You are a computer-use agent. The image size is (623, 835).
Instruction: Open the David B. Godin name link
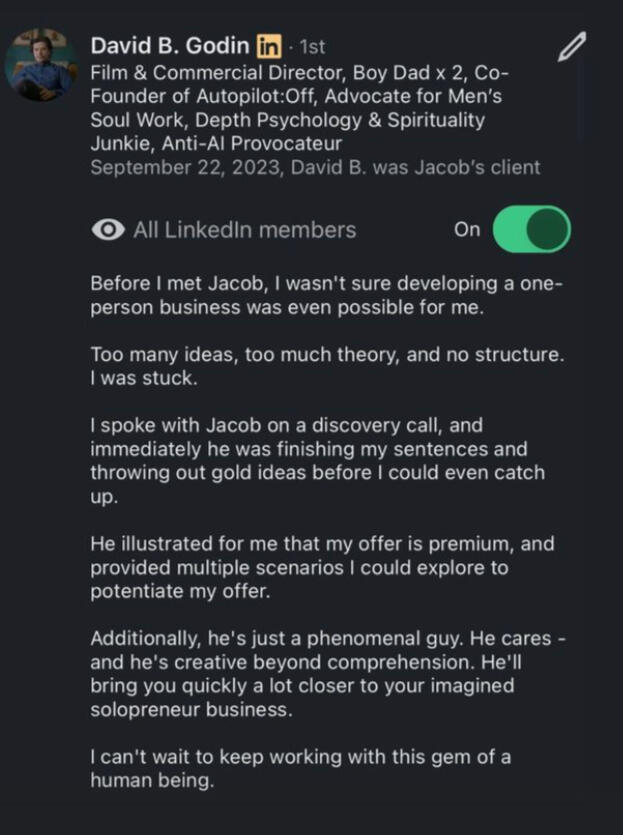pos(170,46)
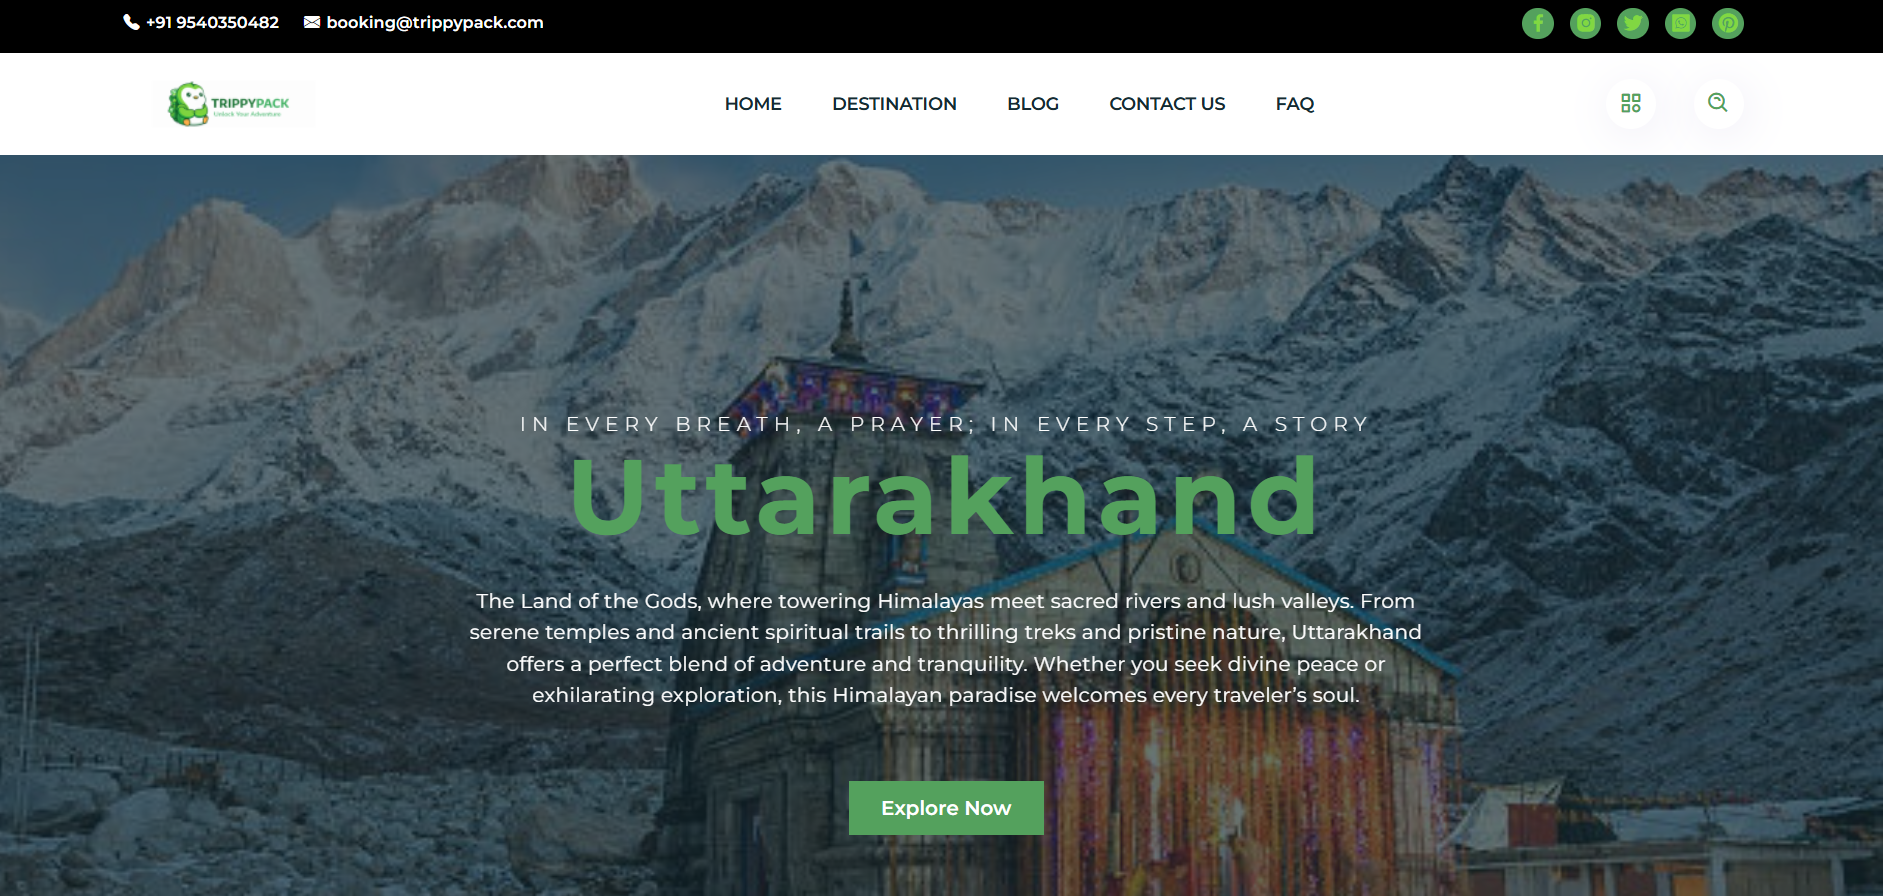Image resolution: width=1883 pixels, height=896 pixels.
Task: Open the FAQ menu item
Action: 1295,104
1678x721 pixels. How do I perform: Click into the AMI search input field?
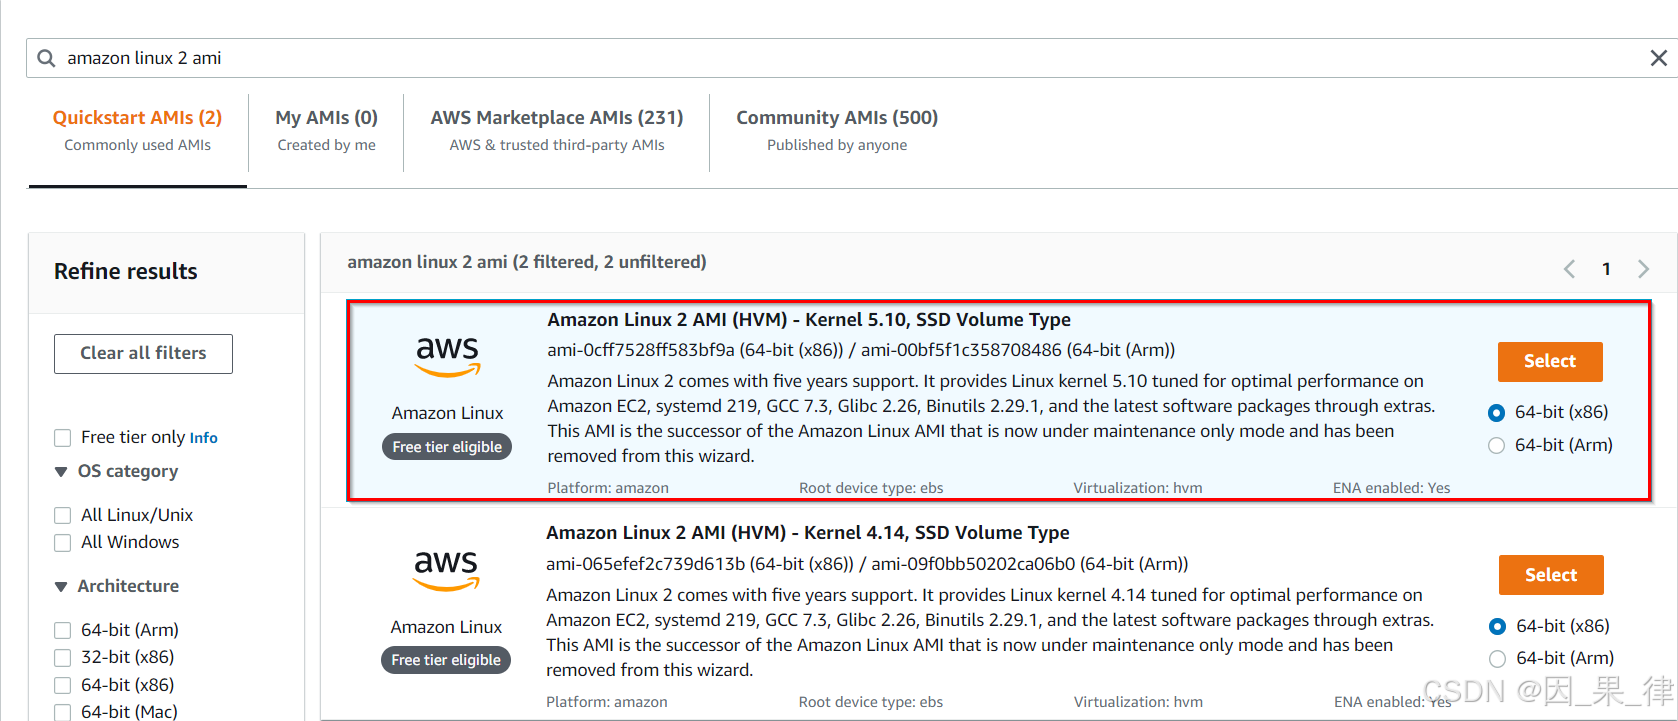800,58
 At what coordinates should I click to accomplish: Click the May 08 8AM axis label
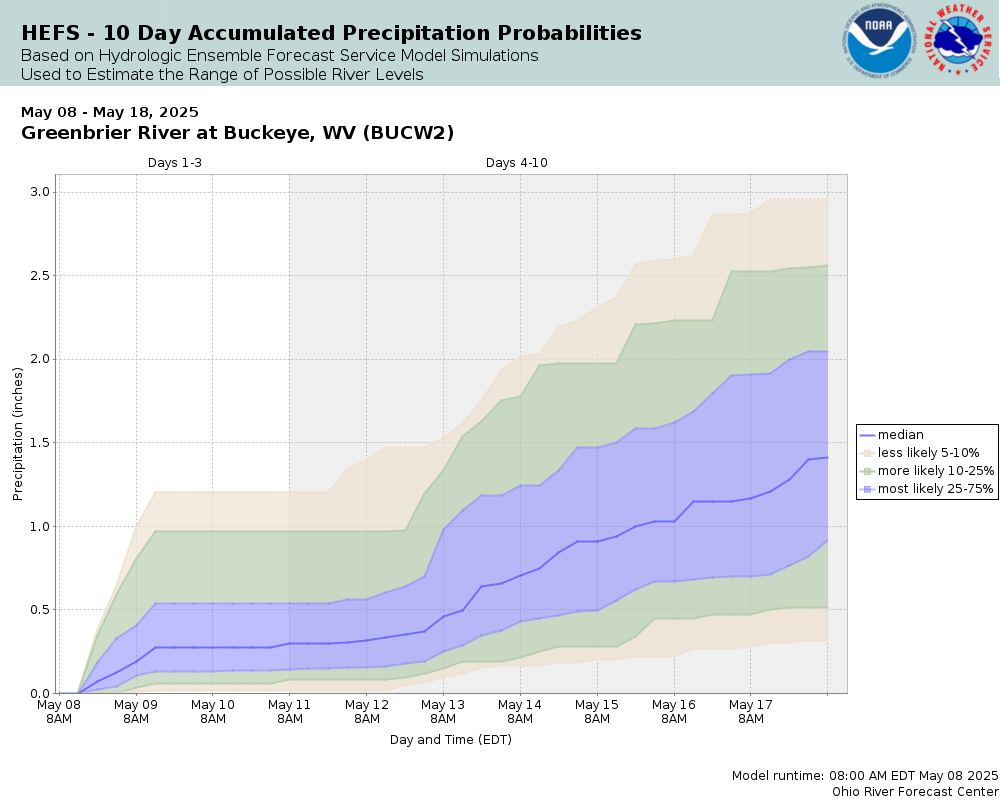click(59, 712)
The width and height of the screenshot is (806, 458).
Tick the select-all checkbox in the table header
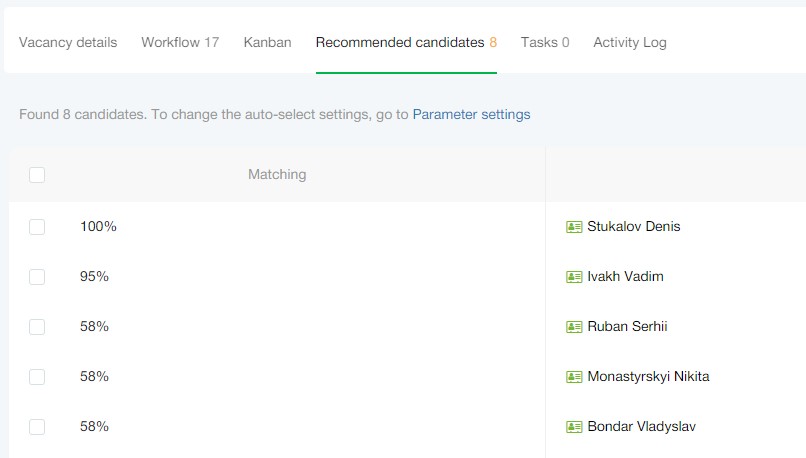pos(37,175)
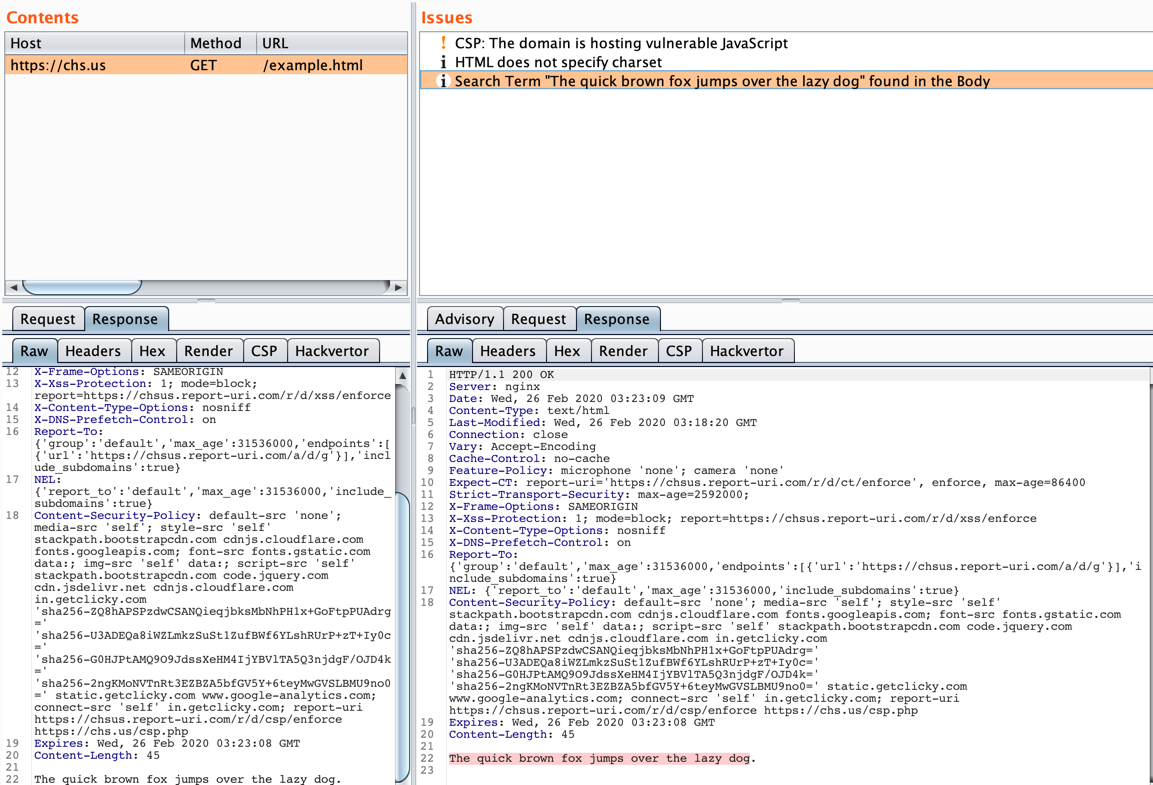Sort Contents table by the Method column header

point(216,43)
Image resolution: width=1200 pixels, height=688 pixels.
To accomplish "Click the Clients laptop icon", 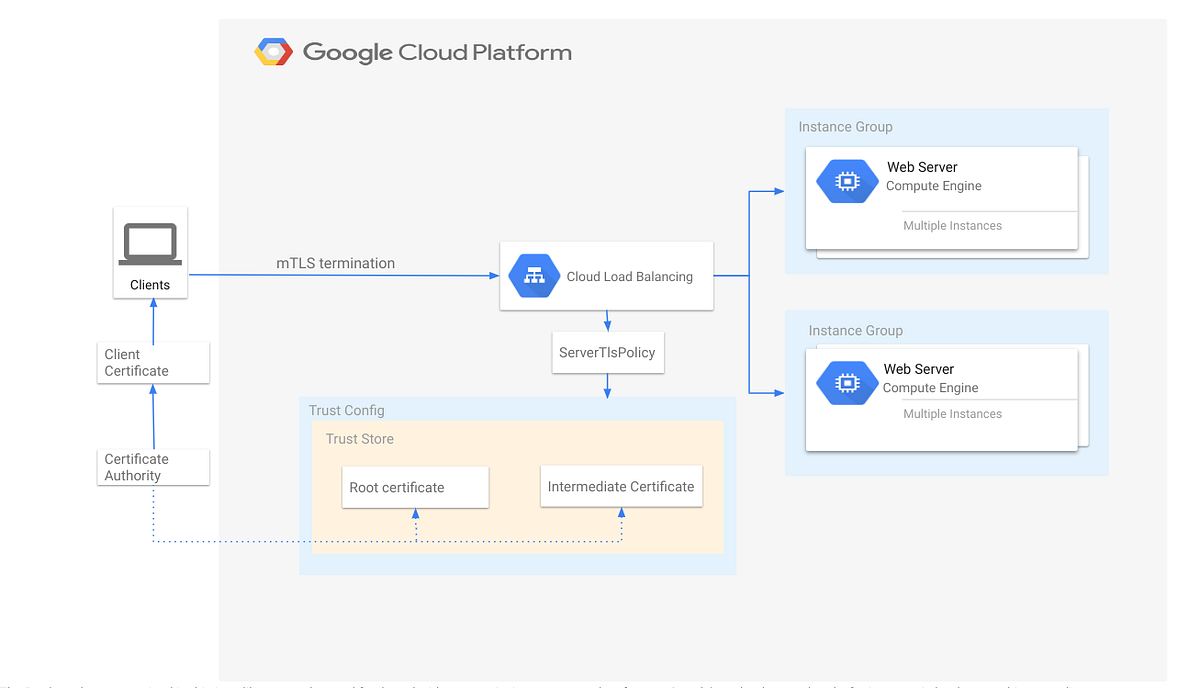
_ _ _ _
**Activity:**
Return every entry from the listing above exactly as it stands, leaving out any picture.

**Solution:**
You are a computer-use agent. The image size is (623, 835).
Instruction: Open the David B. Godin name link
pos(170,46)
Image resolution: width=1883 pixels, height=896 pixels.
Task: Open the FAQ menu item
Action: 1295,104
1678x721 pixels. How do I perform: Click into the AMI search input field?
800,58
 At what coordinates should I click to accomplish: Click the May 08 8AM axis label
click(59, 712)
The width and height of the screenshot is (806, 458).
Tick the select-all checkbox in the table header
pos(37,175)
Sort Contents table by the Method column header

point(216,43)
Image resolution: width=1200 pixels, height=688 pixels.
To accomplish "Click the Clients laptop icon", 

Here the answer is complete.